K-Nearest Neighbor Model
Overview
from sklearn.datasets import make_classification, make_regression
from sklearn.neighbors import KNeighborsClassifier, KNeighborsRegressor
X, y = make_classification(n_samples=3000, n_features=10, n_classes=3, n_clusters_per_class=1, weights=[.6, .3, .1], flip_y=0)
classifier = KNeighborsClassifier()
classifier.fit(X, y)
classifier.predict(X)
classifier.predict_proba(X)
X, y = make_regression(n_samples=3000, n_features=10, n_informative=5, n_targets=1, bias=0.0, effective_rank=None, tail_strength=0.5, noise=0.0, shuffle=True, coef=False, random_state=None)
regressor = KNeighborsRegressor()
regressor.fit(X, y)
regressor.predict(X)
Task: Classification
Validation: KNeighborsClassifier: binary classification
import joblib
import pandas as pd
from sklearn.datasets import make_classification
from sklearn.preprocessing import PowerTransformer, QuantileTransformer, StandardScaler, Normalizer, RobustScaler, MinMaxScaler, MaxAbsScaler
from sklearn.pipeline import Pipeline, make_pipeline
from sklearn.model_selection import cross_val_score, cross_validate, GridSearchCV, StratifiedKFold, RepeatedStratifiedKFold
from sklearn.metrics import roc_curve, precision_recall_curve, auc
from sklearn.neighbors import KNeighborsClassifier
X, y = make_classification(n_samples=3000, n_features=10, n_classes=2, n_clusters_per_class=1, weights=[0.6, 0.4], flip_y=0)

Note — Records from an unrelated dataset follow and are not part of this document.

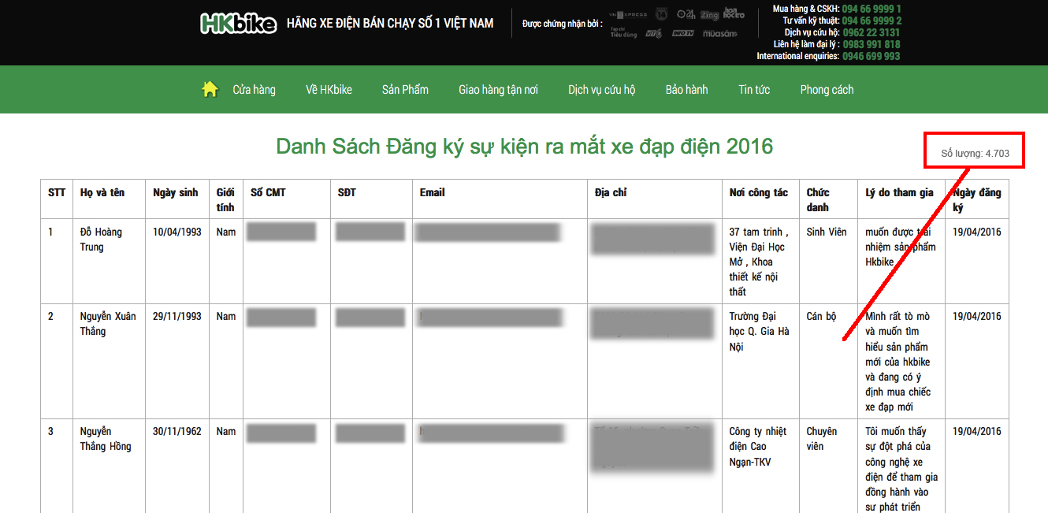Screen dimensions: 1048x513
Task: Open the Về HKbike menu
Action: [329, 90]
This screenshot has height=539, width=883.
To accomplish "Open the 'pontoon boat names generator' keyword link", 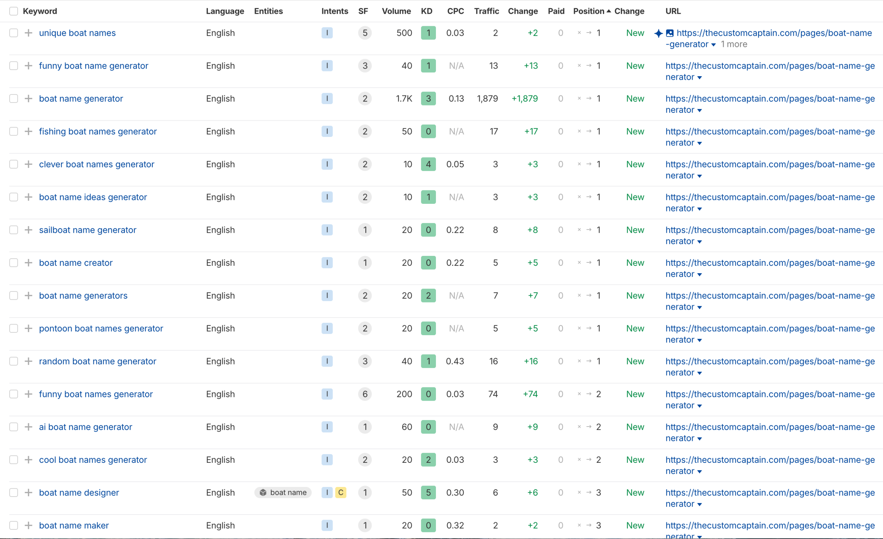I will coord(101,328).
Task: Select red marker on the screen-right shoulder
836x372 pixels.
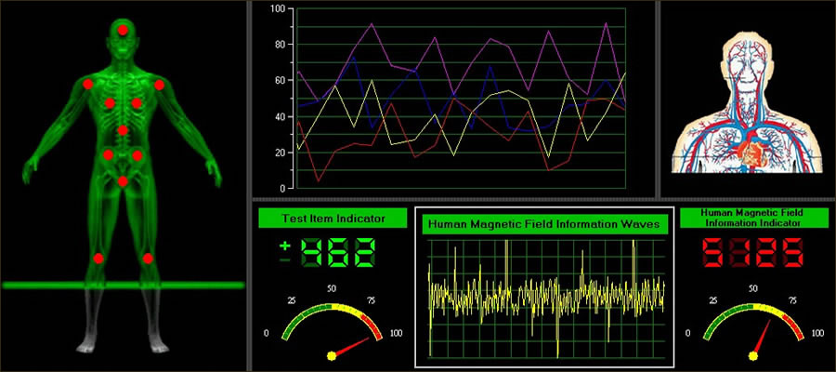Action: pos(159,85)
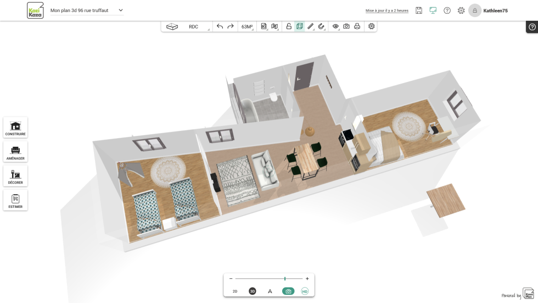The height and width of the screenshot is (303, 538).
Task: Select the pencil drawing tool
Action: (310, 26)
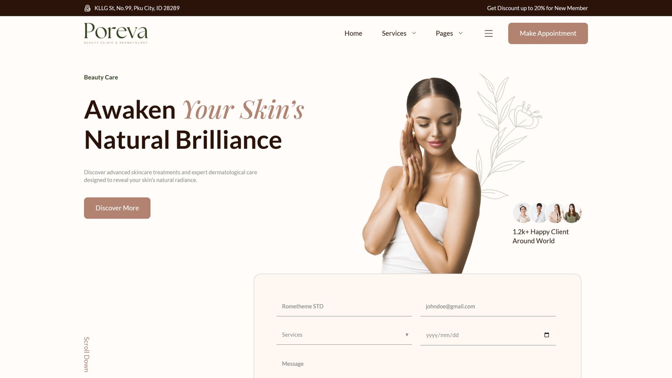The width and height of the screenshot is (672, 378).
Task: Open the Services select dropdown in form
Action: pyautogui.click(x=344, y=335)
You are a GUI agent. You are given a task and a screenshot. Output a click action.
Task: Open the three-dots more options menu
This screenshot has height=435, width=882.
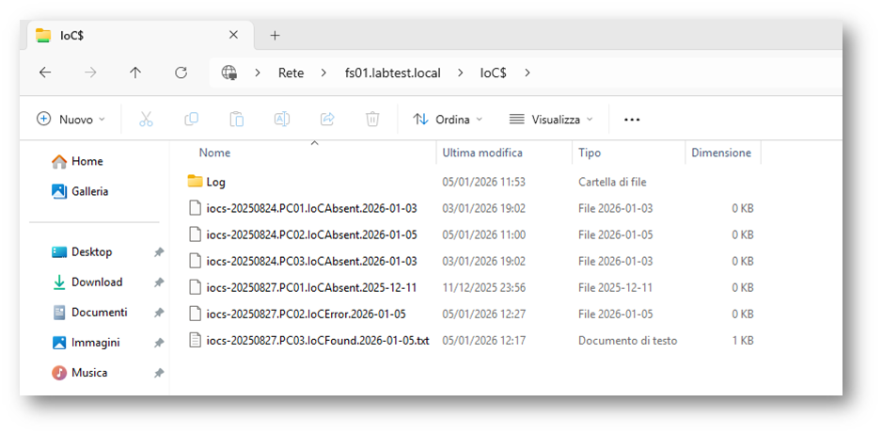tap(632, 120)
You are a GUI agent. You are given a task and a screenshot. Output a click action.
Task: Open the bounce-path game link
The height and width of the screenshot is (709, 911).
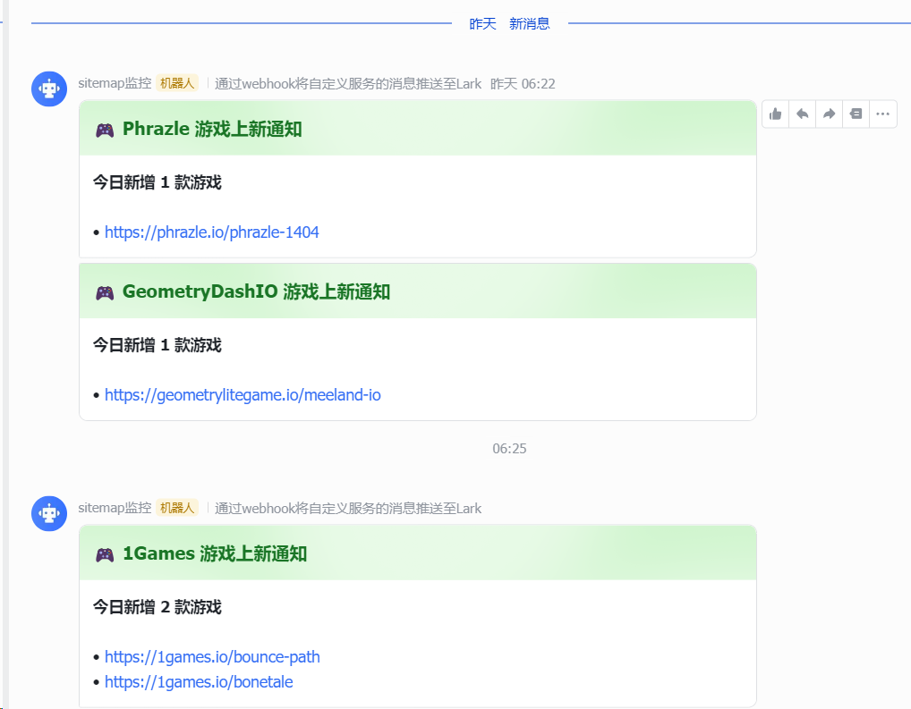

cv = RepeatedStratifiedKFold(n_splits=5, n_repeats=3, random_state=None) # cv = StratifiedKFold(n_splits=5, shuffle=True, random_state=None) # cross validation & randomness control
#binary_class_scoring = ['accuracy', 'balanced_accuracy', 'recall', 'average_precision', 'precision', 'f1', 'jaccard', 'roc_auc', 'roc_auc_ovr', 'roc_auc_ovo']
#multi_class_scoring = ['accuracy', 'balanced_accuracy', 'recall_micro', 'recall_macro', 'recall_weighted', 'precision_micro', 'precision_macro', 'precision_weighted', 'f1_micro', 'f1_macro', 'f1_weighted', 'jaccard_micro', 'jaccard_macro', 'jaccard_weighted', 'roc_auc_ovr_weighted', 'roc_auc_ovo_weighted']
classifier = make_pipeline(PowerTransformer(method='yeo-johnson', standardize=True), KNeighborsClassifier(metric='minkowski'))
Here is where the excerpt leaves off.